Hi Folks,
Here is my use case:
We are running Openpbs version 20.0.1 on machines having CentOS 7.9.2009 (Core) OS installed on. In our hpc environment, we have multiple queues, say:
queue_1
queue_2
queue_3
queue_4
For each queue, jobs get submitted in either of below two ways:
1> user specifies the memory requested in job, as:
qsub -I -l select=1:ncpus=4:mem=XG -q queue_1
**( “X” has a wide range : starting from 1 GB, 5 GB, 10 GB, 50 GB, 100 GB, 250 GB, 500 GB etc.)
2> user submits job without asking “requested memory”
What we want ?
We want to allocate default 16 GB memory for jobs submitted “without requested memory” - How to can we do that ?
I read forum and PBS administration guide and think it can be done by >
a> updating default memory in cgroup from 256 MB to 16 GB. Current settings as below:
Qmgr: export hook pbs_cgroups application/x-config default
{
“cgroup_prefix” : “pbs_jobs”,
“exclude_hosts” : ,
“exclude_vntypes” : [“no_cgroups”],
“run_only_on_hosts” : ,
“periodic_resc_update” : true,
“vnode_per_numa_node” : false,
“online_offlined_nodes” : true,
“use_hyperthreads” : false,
“ncpus_are_cores” : false,
“cgroup” : {
“cpuacct” : {
“enabled” : true,
“exclude_hosts” : ,
“exclude_vntypes” :
},
“cpuset” : {
“enabled” : true,
“exclude_cpus” : ,
“exclude_hosts” : ,
“exclude_vntypes” : ,
“mem_fences” : true,
“mem_hardwall” : false,
“memory_spread_page” : false
},
“devices” : {
“enabled” : false,
“exclude_hosts” : ,
“exclude_vntypes” : ,
“allow” : [
“b : rwm”,
“c : rwm”
]
},
“hugetlb” : {
“enabled” : false,
“exclude_hosts” : ,
“exclude_vntypes” : ,
“default” : “0MB”,
“reserve_percent” : 0,
“reserve_amount” : “0MB”
},
“memory” : {
“enabled” : true,
“exclude_hosts” : ,
“exclude_vntypes” : ,
“soft_limit” : false,
“default” : “256MB”,
“reserve_percent” : 0,
“reserve_amount” : “64MB”
},
“memsw” : {
“enabled” : true,
“exclude_hosts” : ,
“exclude_vntypes” : ,
“default” : “256MB”,
“reserve_percent” : 0,
“reserve_amount” : “64MB”
}
}
}
However I do not have exact steps/commands on how to do this.

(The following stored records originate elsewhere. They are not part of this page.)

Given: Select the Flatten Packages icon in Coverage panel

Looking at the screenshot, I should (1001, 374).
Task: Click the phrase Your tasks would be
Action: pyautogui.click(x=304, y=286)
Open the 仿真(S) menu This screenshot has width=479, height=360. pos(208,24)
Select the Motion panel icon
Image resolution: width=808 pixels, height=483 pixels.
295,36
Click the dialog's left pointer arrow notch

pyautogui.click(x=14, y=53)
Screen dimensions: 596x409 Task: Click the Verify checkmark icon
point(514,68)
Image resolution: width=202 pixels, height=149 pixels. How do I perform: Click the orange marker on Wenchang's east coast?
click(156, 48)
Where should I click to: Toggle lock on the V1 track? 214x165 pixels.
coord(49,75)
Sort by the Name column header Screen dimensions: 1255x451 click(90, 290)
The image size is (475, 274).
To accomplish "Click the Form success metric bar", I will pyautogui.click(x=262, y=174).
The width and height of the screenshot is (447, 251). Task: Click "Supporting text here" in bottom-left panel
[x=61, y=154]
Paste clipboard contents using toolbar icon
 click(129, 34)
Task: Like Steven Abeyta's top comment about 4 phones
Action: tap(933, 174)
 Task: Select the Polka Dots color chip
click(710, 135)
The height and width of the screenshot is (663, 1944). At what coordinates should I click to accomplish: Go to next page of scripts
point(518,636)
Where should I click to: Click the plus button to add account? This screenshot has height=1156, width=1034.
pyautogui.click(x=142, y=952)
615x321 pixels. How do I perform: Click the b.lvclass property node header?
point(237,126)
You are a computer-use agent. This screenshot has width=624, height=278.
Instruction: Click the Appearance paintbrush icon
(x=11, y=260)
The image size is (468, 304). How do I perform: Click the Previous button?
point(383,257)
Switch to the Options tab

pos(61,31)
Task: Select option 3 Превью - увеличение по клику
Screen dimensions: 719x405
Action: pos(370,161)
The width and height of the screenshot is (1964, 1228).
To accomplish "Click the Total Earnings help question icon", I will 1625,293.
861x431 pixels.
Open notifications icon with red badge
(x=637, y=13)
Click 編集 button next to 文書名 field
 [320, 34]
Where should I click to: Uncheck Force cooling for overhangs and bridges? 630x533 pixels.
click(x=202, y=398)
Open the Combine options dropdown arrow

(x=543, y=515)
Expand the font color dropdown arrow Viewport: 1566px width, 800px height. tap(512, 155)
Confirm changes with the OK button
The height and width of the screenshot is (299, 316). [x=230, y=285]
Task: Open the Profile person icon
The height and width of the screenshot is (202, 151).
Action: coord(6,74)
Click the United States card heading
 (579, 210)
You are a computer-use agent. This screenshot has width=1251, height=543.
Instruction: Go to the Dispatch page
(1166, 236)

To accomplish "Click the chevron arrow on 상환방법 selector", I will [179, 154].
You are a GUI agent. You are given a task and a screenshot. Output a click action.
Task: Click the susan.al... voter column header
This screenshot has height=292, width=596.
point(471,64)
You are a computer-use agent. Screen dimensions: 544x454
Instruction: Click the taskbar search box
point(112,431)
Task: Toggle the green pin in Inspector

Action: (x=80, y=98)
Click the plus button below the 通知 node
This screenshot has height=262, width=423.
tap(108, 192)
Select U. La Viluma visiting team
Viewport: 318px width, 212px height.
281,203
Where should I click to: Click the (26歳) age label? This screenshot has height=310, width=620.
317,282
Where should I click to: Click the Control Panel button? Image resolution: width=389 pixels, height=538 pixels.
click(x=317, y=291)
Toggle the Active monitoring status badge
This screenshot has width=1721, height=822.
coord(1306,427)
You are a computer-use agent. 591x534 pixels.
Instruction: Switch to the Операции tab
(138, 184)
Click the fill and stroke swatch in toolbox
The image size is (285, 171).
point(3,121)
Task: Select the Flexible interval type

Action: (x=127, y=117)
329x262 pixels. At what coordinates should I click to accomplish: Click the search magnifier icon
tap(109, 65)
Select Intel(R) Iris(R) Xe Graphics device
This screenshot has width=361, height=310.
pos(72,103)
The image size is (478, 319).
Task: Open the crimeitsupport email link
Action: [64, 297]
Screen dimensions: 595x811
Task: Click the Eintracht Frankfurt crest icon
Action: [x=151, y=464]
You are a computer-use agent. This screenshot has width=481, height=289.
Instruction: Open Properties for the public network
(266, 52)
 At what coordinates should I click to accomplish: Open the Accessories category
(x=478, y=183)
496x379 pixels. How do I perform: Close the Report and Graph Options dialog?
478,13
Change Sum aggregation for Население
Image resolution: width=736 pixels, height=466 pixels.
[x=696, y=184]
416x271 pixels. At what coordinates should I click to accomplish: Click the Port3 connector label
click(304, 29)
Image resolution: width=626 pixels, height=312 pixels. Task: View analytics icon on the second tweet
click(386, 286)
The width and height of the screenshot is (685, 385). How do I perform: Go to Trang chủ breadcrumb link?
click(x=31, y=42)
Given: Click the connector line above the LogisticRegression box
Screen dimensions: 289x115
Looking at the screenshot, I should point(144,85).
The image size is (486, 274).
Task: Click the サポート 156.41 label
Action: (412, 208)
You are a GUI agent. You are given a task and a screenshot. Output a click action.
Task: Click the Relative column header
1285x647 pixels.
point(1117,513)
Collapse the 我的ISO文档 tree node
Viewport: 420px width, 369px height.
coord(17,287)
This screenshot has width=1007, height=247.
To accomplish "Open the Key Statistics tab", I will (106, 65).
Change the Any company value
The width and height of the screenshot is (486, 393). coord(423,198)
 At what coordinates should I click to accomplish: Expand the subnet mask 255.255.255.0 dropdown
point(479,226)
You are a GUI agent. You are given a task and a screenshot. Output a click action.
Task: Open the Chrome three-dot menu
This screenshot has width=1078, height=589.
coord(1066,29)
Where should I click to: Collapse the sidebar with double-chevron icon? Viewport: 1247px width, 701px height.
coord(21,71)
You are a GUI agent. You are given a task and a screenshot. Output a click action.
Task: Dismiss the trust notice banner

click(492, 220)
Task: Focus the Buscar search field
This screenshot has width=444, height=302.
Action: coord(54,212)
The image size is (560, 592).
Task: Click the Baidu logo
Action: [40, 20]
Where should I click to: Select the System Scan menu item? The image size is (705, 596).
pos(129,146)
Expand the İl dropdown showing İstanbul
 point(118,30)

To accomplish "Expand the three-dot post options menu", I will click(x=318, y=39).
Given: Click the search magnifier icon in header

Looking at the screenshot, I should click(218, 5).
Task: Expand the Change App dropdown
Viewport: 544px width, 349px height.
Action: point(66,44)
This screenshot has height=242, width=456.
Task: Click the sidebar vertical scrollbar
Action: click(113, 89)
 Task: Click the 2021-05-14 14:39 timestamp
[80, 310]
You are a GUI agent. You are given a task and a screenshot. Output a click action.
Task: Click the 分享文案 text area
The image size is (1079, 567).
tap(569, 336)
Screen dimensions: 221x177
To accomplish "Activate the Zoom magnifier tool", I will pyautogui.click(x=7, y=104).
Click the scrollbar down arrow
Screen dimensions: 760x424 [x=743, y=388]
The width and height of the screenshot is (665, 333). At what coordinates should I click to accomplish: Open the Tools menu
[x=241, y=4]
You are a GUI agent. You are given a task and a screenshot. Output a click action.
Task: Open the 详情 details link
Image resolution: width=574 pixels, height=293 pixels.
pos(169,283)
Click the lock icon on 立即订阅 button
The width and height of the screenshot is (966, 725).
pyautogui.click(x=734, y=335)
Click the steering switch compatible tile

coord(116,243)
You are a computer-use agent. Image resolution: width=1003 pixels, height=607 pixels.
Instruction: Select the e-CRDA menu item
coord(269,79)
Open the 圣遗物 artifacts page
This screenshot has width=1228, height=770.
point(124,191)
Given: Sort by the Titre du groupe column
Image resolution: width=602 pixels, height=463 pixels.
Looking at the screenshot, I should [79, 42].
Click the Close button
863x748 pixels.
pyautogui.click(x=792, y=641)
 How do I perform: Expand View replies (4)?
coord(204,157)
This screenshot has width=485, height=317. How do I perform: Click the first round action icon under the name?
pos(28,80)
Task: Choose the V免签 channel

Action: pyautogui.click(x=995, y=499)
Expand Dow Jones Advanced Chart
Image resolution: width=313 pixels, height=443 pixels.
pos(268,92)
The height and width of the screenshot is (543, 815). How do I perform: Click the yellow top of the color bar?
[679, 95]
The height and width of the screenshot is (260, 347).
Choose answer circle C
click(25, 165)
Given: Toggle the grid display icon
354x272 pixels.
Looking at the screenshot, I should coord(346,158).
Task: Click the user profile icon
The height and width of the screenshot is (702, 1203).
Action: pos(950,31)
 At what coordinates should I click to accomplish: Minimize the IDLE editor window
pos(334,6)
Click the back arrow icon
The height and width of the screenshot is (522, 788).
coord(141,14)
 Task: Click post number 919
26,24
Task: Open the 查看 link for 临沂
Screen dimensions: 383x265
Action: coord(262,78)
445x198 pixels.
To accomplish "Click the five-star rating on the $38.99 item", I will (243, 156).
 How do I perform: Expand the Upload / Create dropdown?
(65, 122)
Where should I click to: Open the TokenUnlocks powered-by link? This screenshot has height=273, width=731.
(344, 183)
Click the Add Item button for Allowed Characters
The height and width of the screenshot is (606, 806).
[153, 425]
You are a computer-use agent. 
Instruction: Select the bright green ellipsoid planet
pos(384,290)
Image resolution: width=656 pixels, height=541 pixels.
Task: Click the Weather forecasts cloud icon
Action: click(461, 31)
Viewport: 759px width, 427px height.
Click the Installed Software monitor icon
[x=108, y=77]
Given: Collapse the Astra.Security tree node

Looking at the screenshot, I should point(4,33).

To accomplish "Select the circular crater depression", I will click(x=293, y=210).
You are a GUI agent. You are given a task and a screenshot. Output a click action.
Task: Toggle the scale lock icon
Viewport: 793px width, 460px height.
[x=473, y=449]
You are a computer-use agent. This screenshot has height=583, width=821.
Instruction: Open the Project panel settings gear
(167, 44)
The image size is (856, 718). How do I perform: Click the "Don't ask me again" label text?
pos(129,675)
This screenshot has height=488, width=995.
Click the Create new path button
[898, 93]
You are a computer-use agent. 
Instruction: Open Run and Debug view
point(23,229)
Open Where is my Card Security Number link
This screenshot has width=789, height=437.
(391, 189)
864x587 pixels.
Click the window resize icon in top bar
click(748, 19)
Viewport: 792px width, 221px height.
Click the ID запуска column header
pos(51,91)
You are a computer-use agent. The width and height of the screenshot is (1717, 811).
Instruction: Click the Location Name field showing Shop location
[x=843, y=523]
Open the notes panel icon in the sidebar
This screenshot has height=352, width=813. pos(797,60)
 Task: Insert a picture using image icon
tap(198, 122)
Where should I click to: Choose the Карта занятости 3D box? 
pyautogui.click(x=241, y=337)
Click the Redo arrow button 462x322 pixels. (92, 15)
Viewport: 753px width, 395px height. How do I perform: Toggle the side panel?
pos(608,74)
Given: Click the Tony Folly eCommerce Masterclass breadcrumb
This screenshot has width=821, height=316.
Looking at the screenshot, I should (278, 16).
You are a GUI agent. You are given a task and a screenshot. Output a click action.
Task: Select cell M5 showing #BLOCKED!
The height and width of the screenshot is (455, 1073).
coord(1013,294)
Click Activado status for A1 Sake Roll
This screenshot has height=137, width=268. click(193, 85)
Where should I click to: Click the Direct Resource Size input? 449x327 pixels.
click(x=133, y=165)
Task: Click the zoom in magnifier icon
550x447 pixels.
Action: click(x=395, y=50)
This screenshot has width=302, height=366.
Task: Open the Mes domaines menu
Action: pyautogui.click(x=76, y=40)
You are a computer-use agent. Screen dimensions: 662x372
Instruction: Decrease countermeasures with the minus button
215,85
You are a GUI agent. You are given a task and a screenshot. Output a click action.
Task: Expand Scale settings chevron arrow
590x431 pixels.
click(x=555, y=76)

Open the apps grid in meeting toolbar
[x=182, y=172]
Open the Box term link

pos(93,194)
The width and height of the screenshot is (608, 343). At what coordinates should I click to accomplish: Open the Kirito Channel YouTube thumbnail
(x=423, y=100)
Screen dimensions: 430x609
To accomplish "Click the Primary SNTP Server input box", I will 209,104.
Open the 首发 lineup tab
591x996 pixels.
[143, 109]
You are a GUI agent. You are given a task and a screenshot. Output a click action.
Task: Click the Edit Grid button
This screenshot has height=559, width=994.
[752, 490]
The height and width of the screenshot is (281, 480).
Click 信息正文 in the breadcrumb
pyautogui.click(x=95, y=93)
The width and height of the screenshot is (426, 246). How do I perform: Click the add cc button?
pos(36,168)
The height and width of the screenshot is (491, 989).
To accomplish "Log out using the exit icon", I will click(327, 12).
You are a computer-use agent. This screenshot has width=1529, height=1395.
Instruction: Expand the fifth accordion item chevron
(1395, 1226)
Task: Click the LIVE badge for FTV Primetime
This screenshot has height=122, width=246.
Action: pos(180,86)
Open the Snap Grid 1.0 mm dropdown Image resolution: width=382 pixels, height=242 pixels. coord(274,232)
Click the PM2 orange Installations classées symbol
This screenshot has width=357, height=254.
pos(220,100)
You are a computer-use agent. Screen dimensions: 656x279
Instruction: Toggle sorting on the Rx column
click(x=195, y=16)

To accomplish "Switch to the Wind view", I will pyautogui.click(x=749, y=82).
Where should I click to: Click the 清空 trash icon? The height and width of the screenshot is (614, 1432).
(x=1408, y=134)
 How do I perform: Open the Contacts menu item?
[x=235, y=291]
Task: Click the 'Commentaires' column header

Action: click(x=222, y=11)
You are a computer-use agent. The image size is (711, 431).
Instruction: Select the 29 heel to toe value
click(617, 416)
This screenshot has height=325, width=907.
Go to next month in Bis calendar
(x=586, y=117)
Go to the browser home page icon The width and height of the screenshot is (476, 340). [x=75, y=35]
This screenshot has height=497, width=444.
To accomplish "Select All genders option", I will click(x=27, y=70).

b> I need to set “soft_limit” to “True”, so kernel does not kill job if it exceeds default 16 GB( per PB professional guide : https://2021.help.altair.com/2021.1.2/PBS%20Professional/PBSAdminGuide2021.1.2.pdf, section : 16.5.3.9.v"
Has anyone done this exact config change ? Please share steps you followed.
I want to make sure that once I enable this, it does NOT affect other running jobs, which are submitted by users with “requested_memory” (but with variable range).
Appreciate comments from forum please.
Thanks
-Subhajit